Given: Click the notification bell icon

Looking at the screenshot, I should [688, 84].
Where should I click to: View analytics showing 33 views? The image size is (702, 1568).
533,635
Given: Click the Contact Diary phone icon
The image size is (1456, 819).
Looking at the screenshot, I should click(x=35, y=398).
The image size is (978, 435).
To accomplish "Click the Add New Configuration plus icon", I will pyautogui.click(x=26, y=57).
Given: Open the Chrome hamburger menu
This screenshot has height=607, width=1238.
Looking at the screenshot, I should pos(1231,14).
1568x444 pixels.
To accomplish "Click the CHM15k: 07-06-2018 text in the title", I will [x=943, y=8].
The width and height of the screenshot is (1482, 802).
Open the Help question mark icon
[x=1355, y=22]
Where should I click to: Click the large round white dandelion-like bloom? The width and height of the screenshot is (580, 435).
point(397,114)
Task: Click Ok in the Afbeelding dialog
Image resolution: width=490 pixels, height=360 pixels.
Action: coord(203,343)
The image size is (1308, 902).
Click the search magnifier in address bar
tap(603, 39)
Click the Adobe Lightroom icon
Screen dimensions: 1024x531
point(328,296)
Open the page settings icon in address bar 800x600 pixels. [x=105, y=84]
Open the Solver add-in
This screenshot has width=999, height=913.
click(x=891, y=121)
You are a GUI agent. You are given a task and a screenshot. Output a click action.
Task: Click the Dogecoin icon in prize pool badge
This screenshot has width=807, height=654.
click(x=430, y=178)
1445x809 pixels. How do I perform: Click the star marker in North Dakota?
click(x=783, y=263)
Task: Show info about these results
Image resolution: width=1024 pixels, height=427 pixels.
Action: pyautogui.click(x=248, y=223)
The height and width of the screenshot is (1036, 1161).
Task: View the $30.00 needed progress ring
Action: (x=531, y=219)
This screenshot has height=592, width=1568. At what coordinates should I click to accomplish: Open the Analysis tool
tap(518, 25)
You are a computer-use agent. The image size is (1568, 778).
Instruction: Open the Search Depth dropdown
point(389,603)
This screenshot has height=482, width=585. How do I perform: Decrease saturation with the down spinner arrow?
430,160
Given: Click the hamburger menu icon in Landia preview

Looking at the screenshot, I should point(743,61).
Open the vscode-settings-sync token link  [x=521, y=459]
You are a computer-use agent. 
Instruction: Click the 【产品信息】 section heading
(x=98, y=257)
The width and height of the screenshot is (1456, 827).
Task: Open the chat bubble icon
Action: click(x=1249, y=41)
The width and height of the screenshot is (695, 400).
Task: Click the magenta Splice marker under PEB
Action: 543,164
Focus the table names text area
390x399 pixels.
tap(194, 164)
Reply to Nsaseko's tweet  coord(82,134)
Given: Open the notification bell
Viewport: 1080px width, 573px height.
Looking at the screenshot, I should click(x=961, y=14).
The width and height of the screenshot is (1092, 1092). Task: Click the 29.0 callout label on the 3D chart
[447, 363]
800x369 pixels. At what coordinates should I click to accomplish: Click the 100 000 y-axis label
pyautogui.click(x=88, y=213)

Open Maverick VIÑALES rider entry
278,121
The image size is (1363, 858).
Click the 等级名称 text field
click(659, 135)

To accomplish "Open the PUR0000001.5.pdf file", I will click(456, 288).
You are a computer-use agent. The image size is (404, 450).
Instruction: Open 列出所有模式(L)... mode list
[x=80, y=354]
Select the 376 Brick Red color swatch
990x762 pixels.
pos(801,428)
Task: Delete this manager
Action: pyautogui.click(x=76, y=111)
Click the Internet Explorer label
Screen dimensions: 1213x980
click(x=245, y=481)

··········

● ACTION ITEM
Every record should be given again exactly.

● OUTPUT BELOW
Given: Click the notification bell icon

Looking at the screenshot, I should [688, 84].
Where should I click to: View analytics showing 33 views? The image size is (702, 1568).
533,635
Given: Click the Contact Diary phone icon
The image size is (1456, 819).
Looking at the screenshot, I should click(x=35, y=398).
The image size is (978, 435).
To accomplish "Click the Add New Configuration plus icon", I will pyautogui.click(x=26, y=57).
Given: Open the Chrome hamburger menu
This screenshot has height=607, width=1238.
Looking at the screenshot, I should pos(1231,14).
1568x444 pixels.
To accomplish "Click the CHM15k: 07-06-2018 text in the title", I will [x=943, y=8].
The width and height of the screenshot is (1482, 802).
Open the Help question mark icon
[x=1355, y=22]
Where should I click to: Click the large round white dandelion-like bloom? The width and height of the screenshot is (580, 435).
point(397,114)
Task: Click Ok in the Afbeelding dialog
Image resolution: width=490 pixels, height=360 pixels.
Action: coord(203,343)
The image size is (1308, 902).
Click the search magnifier in address bar
tap(603, 39)
Click the Adobe Lightroom icon
Screen dimensions: 1024x531
point(328,296)
Open the page settings icon in address bar 800x600 pixels. [x=105, y=84]
Open the Solver add-in
This screenshot has width=999, height=913.
click(x=891, y=121)
You are a GUI agent. You are given a task and a screenshot. Output a click action.
Task: Click the Dogecoin icon in prize pool badge
This screenshot has width=807, height=654.
click(x=430, y=178)
1445x809 pixels. How do I perform: Click the star marker in North Dakota?
click(x=783, y=263)
Task: Show info about these results
Image resolution: width=1024 pixels, height=427 pixels.
Action: pyautogui.click(x=248, y=223)
The height and width of the screenshot is (1036, 1161).
Task: View the $30.00 needed progress ring
Action: (x=531, y=219)
This screenshot has height=592, width=1568. At what coordinates should I click to accomplish: Open the Analysis tool
tap(518, 25)
You are a computer-use agent. The image size is (1568, 778).
Instruction: Open the Search Depth dropdown
point(389,603)
This screenshot has height=482, width=585. How do I perform: Decrease saturation with the down spinner arrow?
430,160
Given: Click the hamburger menu icon in Landia preview

Looking at the screenshot, I should point(743,61).
Open the vscode-settings-sync token link  [x=521, y=459]
You are a computer-use agent. 
Instruction: Click the 【产品信息】 section heading
(x=98, y=257)
The width and height of the screenshot is (1456, 827).
Task: Open the chat bubble icon
Action: click(x=1249, y=41)
The width and height of the screenshot is (695, 400).
Task: Click the magenta Splice marker under PEB
Action: 543,164
Focus the table names text area
390x399 pixels.
tap(194, 164)
Reply to Nsaseko's tweet  coord(82,134)
Given: Open the notification bell
Viewport: 1080px width, 573px height.
Looking at the screenshot, I should click(x=961, y=14).
The width and height of the screenshot is (1092, 1092). Task: Click the 29.0 callout label on the 3D chart
[447, 363]
800x369 pixels. At what coordinates should I click to accomplish: Click the 100 000 y-axis label
pyautogui.click(x=88, y=213)

Open Maverick VIÑALES rider entry
278,121
The image size is (1363, 858).
Click the 等级名称 text field
click(659, 135)

To accomplish "Open the PUR0000001.5.pdf file", I will click(456, 288).
You are a computer-use agent. The image size is (404, 450).
Instruction: Open 列出所有模式(L)... mode list
[x=80, y=354]
Select the 376 Brick Red color swatch
990x762 pixels.
pos(801,428)
Task: Delete this manager
Action: pyautogui.click(x=76, y=111)
Click the Internet Explorer label
Screen dimensions: 1213x980
click(x=245, y=481)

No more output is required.